• **Qué harás**
1. En el texto sobre la era Trump, ¿qué lema de campaña ha acompañado a Trump por todos los estados?
2. Escribe la continuación del texto sobre la era Trump desde su última oración.

• **Fragmento del documento**
- - - -
Si hay una cuestión meridianamente clara es que, para bien o para mal, estamos a las puertas de una encrucijada histórica, incluso comparable a las grandes revoluciones de los últimos siglos. La era Trump ha comenzado y, como era de esperar, va a anteponer los intereses de Estados Unidos al resto de cuestiones, protegiendo al país contra toda incursión para tratar de convertir en realidad ese lema de campaña que le ha acompañado por todos los estados: hacer una nación grande de nuevo. Es verdad que estamos ante un personaje políticamente incorrecto, pero no es menos cierto que también estamos ante una nueva forma de hacer política, con una imagen muy bien trabajada para los fines populistas que perseguía y con una independencia casi absoluta de los partidos y lobbies, lo que le ha acercado de manera extraordinaria a los ciudadanos. Ayer mismo se encargó de reiterarlo en su discurso de investidura, en el que advirtió que todos los acuerdos, las medidas fiscales y las relaciones internacionales tendrán como eje primordial a Estados Unidos, insistiendo en esa máxima suya de pasar el poder de Washington, D.C. al pueblo norteamericano.
- - - -
• **Información facilitada**
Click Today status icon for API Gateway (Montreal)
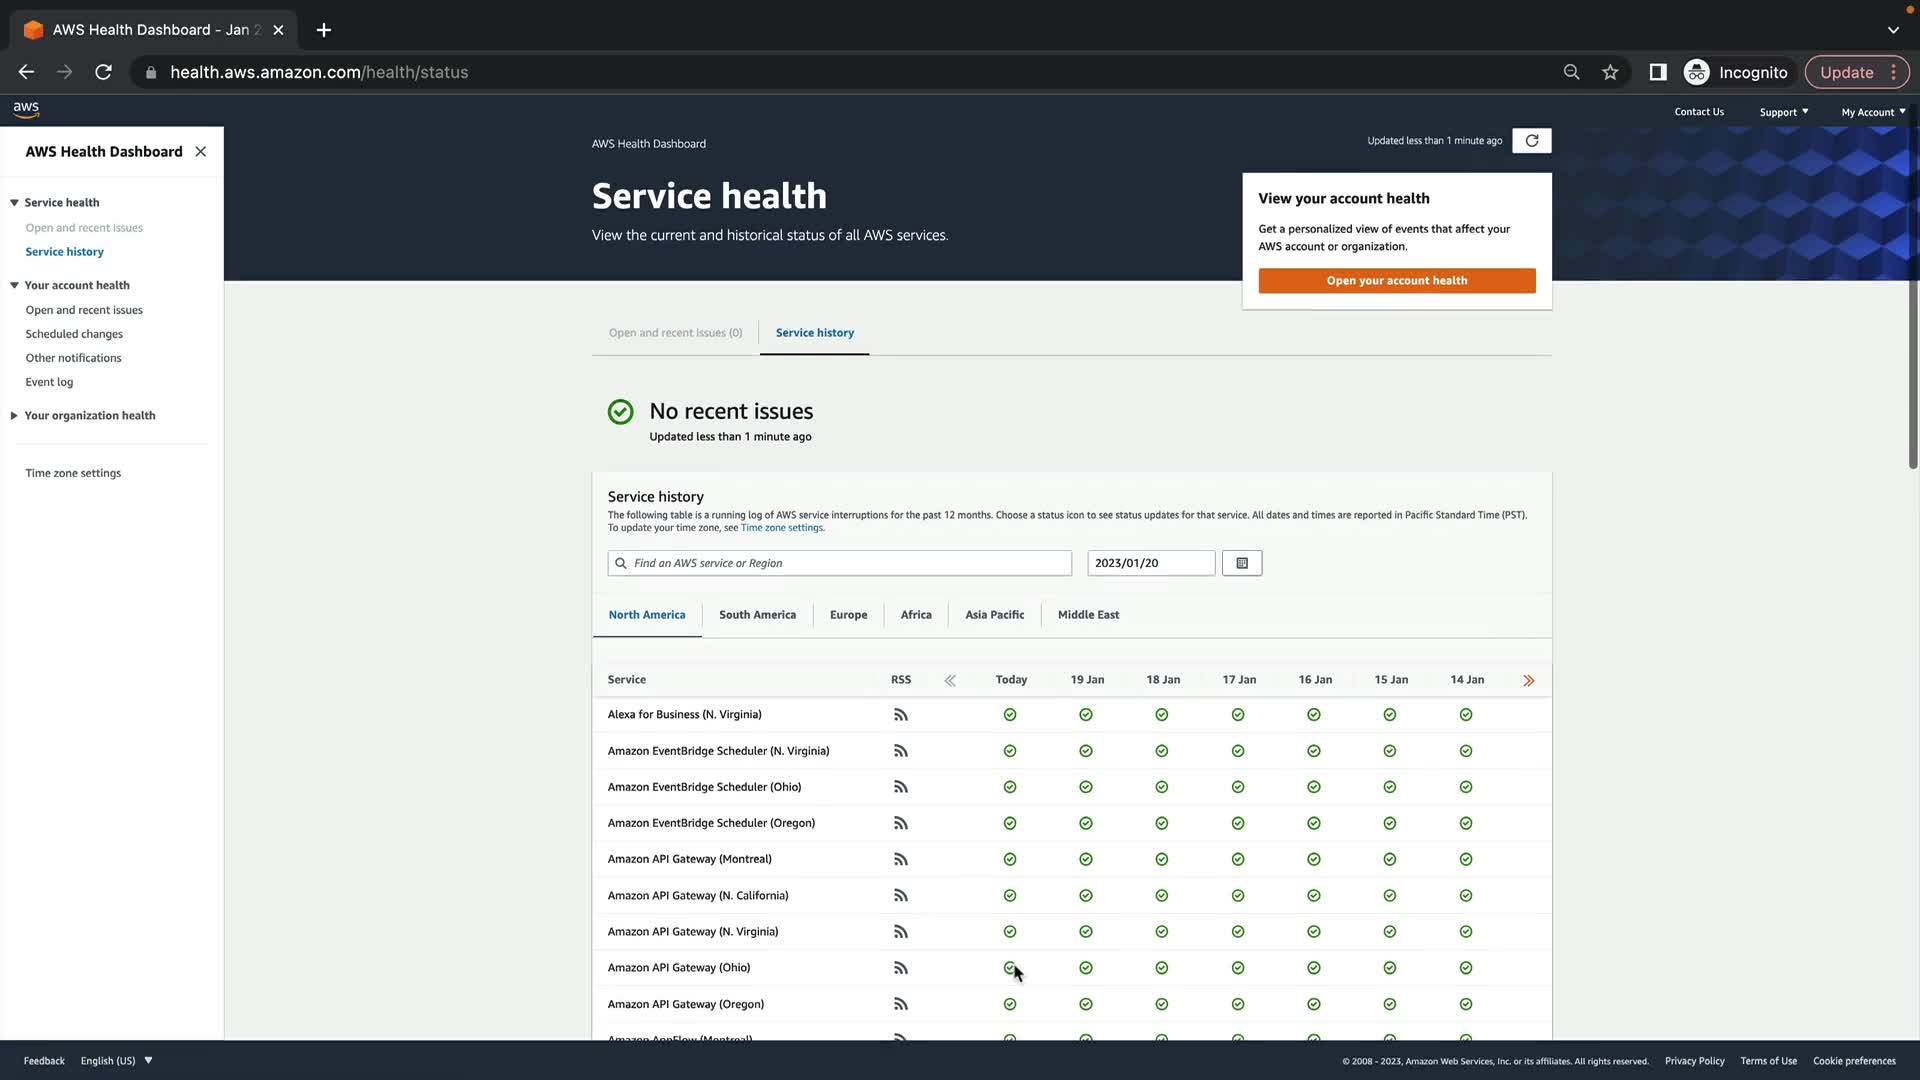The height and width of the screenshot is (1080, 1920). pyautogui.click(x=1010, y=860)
- - - -
• **Respuestas dadas**
1. Hacer una nación grande de nuevo.

2.
No es una figura neutra. Odiado y detestado, pero encumbrado a la vez hasta cotas insospechadas por sus seguidores, que ven en él a una especie de caudillo salvador de todos los males que acechan a la sociedad estadounidense. Subestimarlo sería un error por parte de la comunidad internacional. Esa fue, de hecho, la mayor equivocación cometida por sus contrincantes políticos. No crean que asistimos a las excentricidades de un "showman" del tres al cuarto, sino más bien a las las estrategias de un tipo inteligente al que le rodea un equipo potente de su máxima confianza y lealtad. Pese a llegar a la Casa Blanca con un índice de aceptación muy bajo, asume el poder en un momento dulce en lo económico -moneda fuerte, baja tasa de paro y economía en crecimiento-, sin deudas con el "establisment" establecido y, al menos sobre el papel, con todo el control interno sobre el Ejecutivo, las Cámaras Legislativas y el Tribunal Supremo.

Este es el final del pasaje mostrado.